**EXERCISE AIM**
In the data that follows, find the line with "You are a GUI"; transcribe it, every later line up to the one with "Task: Switch to the 实时 tab", and that line as well, exactly and with no others.

**DATA TO USE**
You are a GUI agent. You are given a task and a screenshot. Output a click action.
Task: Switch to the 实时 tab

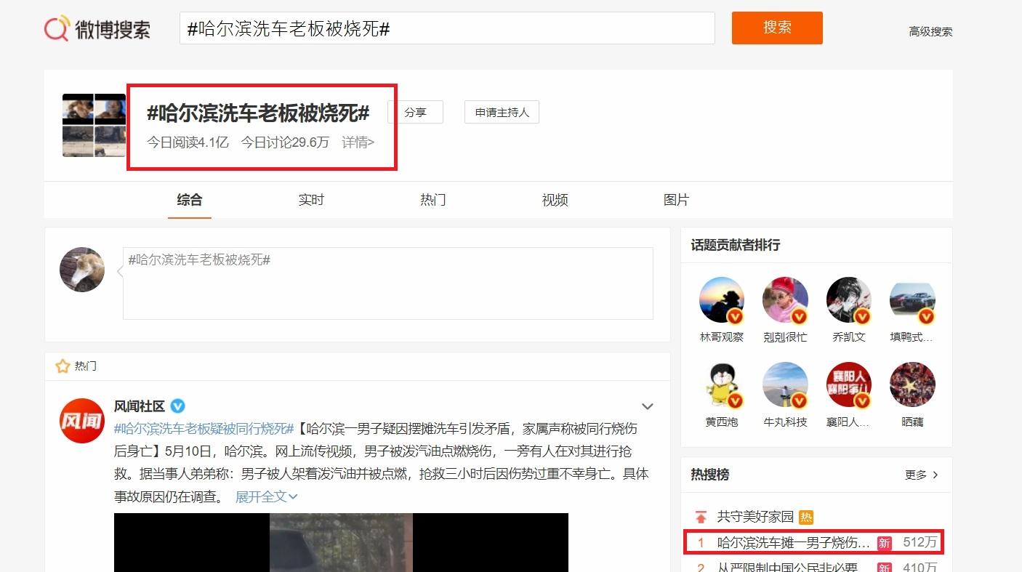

...

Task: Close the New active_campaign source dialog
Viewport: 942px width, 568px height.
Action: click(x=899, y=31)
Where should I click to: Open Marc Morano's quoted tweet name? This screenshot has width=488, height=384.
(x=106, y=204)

**SOLUTION**
You are a GUI agent. You are given a task and a screenshot. Output a click action.
Task: Switch to the 实时 tab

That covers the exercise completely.